Asked if the media was reporting on government and ANC problems that were not there, Faku said he could not deny that problems existed.
"But the angle of your publication of them is that they must impact negatively on the democracy as led by the ANC.
"You are not assisting people to believe in democracy, but still to condemn the individual that is wrong. This is one big part of the corrosion,” he said.
"What I also like is that somehow our people are able to make a difference [sic] between your distortions and what is fact.”
Faku said the media reported on what it wanted to see, instead of reality.
Reporting on the discourse during the ANC regional conference last month was tilted towards a "small group” of disgruntled people who had opted not to attend the conference, he said.

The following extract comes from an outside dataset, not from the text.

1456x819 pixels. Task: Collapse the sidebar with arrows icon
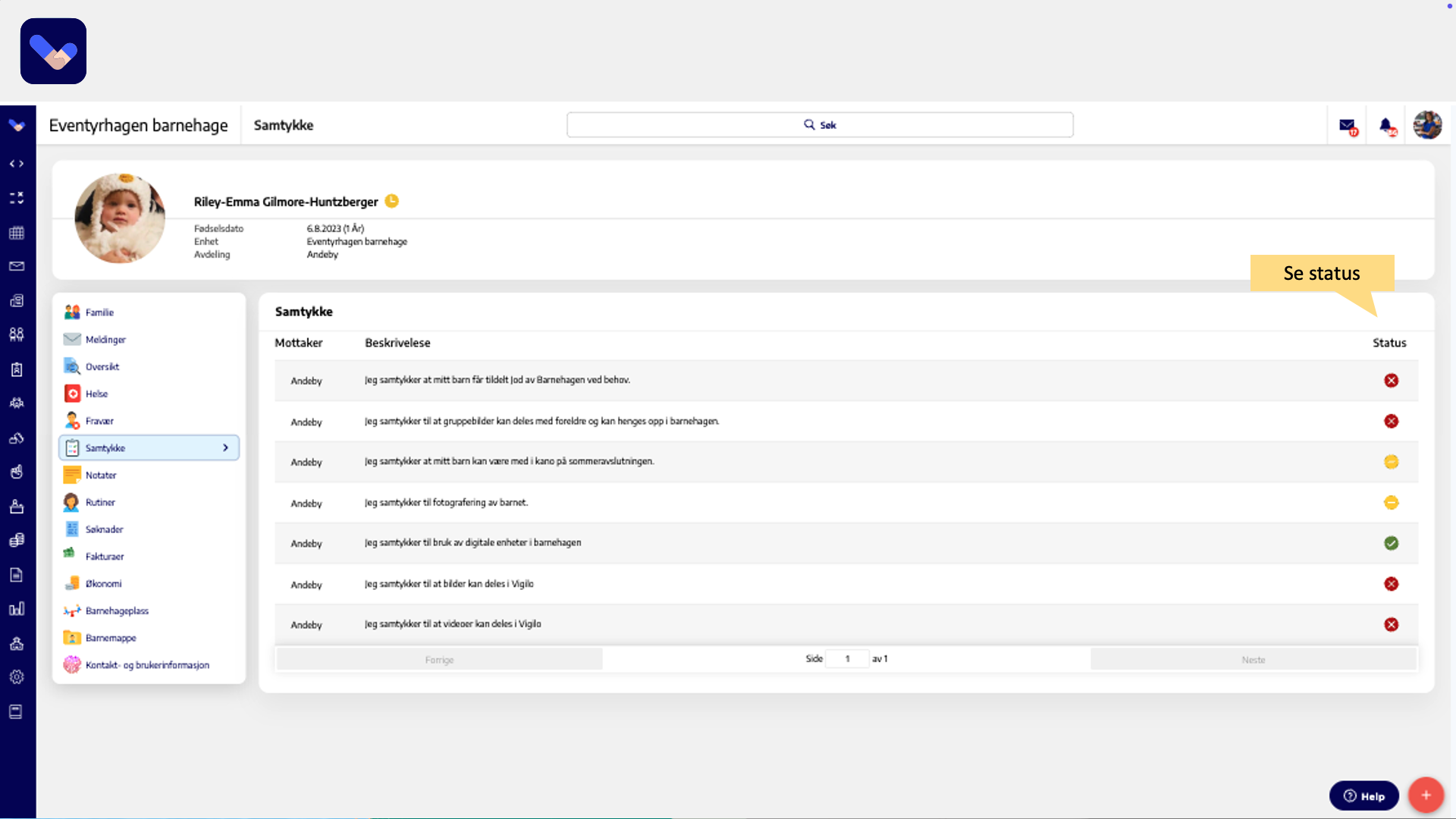17,164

"We are coming from the conference. You are not interested in projecting the views of the conference as constituted by the majority of the delegates coming from members of the ANC.
"We are subjected to voices from a small group that is disgruntled and they are profiled as if they are a competing voice with the legitimate voice of the ANC.
"That is exactly the problem I have with you guys.”
Faku said the conference had created a space for Wayile to address his concerns to delegates but "again, the Western mentality, the I, me stuff [came in].”
"There is no denial that there is a breakdown, but to me [it] is not an issue. As the REC we want to move away from individual politics,” Faku said.
"Our challenge is how then do we begin to help people to refocus on issues that are meaningful to them.”
WHAT FAKU SAID ABOUT BEING A BLACK JOURNALIST:
NWABISA MAKUNGA: "WE all have rights that are protected by the constitution, but do we all believe that those should be achieved the same way? The issue I have with your belief [about the media] is that why do we all have to be cloned to think the same way as you? Why should we not debate or interrogate issues?”
NCEBA FAKU: "What I would like to achieve with you in this lunch discussion is for you as an African child, as a black child, to accept the fact that you have a duty to your country and to your people. If only you can accept that, I would have achieved something from this lunch, because that will then lay the foundation of how you will philosophise about life; that will lay the foundation of how your ideology will be framed in your mind.
"If you don't have a sense of belonging, if you belong to everybody, to any person, you are likely to miss your contribution in shaping society.”